Consigne
Prolongez l'entretien avec Boualem Sansal sur Orwell et 2084 en reprenant juste après la dernière question posée.

Article
------------------------------------------------------------

Boualem Sansal: L’œuvre de George Orwell fait écho à notre besoin d’éclairer l’avenir, d’indiquer des caps, d’avoir une vision large et longue. Face à l’urgence de la crise, la dictature de l’immédiateté est en train d’écraser toute réflexion profonde et stratégique. Celle-ci se fait notamment dans les universités, mais ces dernières sont coupées du grand public et des acteurs politiques. La littérature est un moyen efficace de porter cette réflexion longue sur la place publique et de mobiliser les opinions. Dans 1984, Orwell avait prédit que le monde serait divisé en trois gigantesques empires Océania, Estasia et Eurasia, qui se feraient la guerre en permanence pour dominer la planète. Aujourd’hui, les Etats-Unis, l’Europe occidentale et la Chine se disputent le pouvoir mondial. Mais un quatrième concurrent décidé et intelligent émerge et progresse de manière spectaculaire. Il s’agit du totalitarisme islamique.

Pour imaginer l’empire intégriste de 2084, vous êtes-vous inspiré de l’actualité en particulier de la progression de l’Etat islamique?

------------------------------------------------------------

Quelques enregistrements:

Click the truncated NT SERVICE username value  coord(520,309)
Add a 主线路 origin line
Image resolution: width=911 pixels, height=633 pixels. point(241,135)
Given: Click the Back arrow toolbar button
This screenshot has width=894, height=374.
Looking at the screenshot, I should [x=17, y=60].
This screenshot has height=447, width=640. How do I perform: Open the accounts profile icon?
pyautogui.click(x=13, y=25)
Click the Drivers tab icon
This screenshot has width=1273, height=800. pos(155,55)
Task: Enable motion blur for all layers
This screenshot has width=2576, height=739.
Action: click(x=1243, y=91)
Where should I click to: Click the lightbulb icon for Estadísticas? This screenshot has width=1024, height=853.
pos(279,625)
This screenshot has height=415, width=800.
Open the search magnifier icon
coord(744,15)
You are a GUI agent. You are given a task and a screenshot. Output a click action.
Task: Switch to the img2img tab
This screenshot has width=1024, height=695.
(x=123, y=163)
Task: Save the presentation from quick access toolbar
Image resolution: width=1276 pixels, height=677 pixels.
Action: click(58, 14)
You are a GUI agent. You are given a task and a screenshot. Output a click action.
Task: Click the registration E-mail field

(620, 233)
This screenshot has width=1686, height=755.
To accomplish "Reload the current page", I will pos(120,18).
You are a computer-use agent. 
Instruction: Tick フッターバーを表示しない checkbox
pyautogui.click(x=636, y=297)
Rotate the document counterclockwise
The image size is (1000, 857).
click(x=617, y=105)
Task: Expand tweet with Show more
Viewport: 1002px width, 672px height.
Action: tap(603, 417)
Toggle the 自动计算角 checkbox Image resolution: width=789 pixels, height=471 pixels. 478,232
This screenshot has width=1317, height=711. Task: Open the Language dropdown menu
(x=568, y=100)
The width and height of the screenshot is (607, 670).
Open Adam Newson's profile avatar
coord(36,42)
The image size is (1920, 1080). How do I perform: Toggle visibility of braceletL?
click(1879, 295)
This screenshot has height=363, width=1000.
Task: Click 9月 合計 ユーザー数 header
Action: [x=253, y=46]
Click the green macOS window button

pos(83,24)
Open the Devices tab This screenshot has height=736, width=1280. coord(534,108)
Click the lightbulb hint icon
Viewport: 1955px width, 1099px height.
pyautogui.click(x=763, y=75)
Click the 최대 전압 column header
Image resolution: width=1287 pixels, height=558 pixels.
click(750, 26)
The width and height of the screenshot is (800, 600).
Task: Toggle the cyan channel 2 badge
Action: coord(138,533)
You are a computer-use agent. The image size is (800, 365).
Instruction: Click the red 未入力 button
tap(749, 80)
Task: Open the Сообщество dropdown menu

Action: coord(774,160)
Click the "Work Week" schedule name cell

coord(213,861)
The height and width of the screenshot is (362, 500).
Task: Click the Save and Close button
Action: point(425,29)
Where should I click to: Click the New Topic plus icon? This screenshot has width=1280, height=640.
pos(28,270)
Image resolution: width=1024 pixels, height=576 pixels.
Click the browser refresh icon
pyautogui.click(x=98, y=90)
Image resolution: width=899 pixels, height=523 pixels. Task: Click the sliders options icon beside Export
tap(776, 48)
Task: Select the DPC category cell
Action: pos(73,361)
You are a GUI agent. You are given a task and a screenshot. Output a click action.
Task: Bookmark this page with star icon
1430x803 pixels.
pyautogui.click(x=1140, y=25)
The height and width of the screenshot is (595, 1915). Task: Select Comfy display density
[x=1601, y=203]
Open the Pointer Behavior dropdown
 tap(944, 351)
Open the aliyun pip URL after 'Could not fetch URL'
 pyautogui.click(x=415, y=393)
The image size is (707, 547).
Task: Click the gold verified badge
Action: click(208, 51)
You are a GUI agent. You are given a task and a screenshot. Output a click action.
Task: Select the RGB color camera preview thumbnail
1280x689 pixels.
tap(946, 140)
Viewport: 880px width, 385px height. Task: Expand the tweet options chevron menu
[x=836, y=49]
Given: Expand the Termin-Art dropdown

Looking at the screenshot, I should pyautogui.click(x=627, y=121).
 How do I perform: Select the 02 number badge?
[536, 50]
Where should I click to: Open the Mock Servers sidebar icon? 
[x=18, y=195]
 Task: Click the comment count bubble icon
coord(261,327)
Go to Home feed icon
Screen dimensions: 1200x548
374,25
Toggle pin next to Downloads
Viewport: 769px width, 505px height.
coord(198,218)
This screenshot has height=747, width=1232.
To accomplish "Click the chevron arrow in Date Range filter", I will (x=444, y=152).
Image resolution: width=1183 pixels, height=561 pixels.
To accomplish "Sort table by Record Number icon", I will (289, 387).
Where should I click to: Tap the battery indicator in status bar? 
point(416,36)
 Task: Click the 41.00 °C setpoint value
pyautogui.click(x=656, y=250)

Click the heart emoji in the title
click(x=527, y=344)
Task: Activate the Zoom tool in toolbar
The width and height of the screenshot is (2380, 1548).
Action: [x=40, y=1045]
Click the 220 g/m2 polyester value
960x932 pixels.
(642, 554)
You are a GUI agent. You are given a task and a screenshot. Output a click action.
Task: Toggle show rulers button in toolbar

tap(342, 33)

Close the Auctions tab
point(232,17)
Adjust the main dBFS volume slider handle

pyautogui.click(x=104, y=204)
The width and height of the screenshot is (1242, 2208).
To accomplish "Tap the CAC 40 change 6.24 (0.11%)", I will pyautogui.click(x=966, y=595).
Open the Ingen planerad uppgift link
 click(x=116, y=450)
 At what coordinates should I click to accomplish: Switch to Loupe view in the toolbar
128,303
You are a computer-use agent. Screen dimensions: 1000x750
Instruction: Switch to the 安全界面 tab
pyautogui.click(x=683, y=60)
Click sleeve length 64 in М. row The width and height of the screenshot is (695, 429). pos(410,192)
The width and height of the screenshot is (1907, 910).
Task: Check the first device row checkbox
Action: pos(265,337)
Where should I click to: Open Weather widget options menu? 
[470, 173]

------------------------------------------------------------

Réponse rédigée
Mon livre dépasse l’actualité et notamment la question de Daech car l’islamisme se répand dans le monde autrement que par la voie de cette organisation qui, comme dans l’évolution des espèces, est une branche condamnée. Cet «État» sème la terreur et le chaos, mais est appelé à disparaître. En revanche, l’islamisme, dans sa version totalitaire et conquérante, s’inscrit dans un processus lent et complexe. Sa montée en puissance passe par la violence, mais pas seulement. Elle se fait également à travers l’enrichissement des pays musulmans, la création d’une finance islamique, l’investissement dans l’enseignement, les médias ou les activités caritatives. L’Abistan est le résultat de cette stratégie de long terme.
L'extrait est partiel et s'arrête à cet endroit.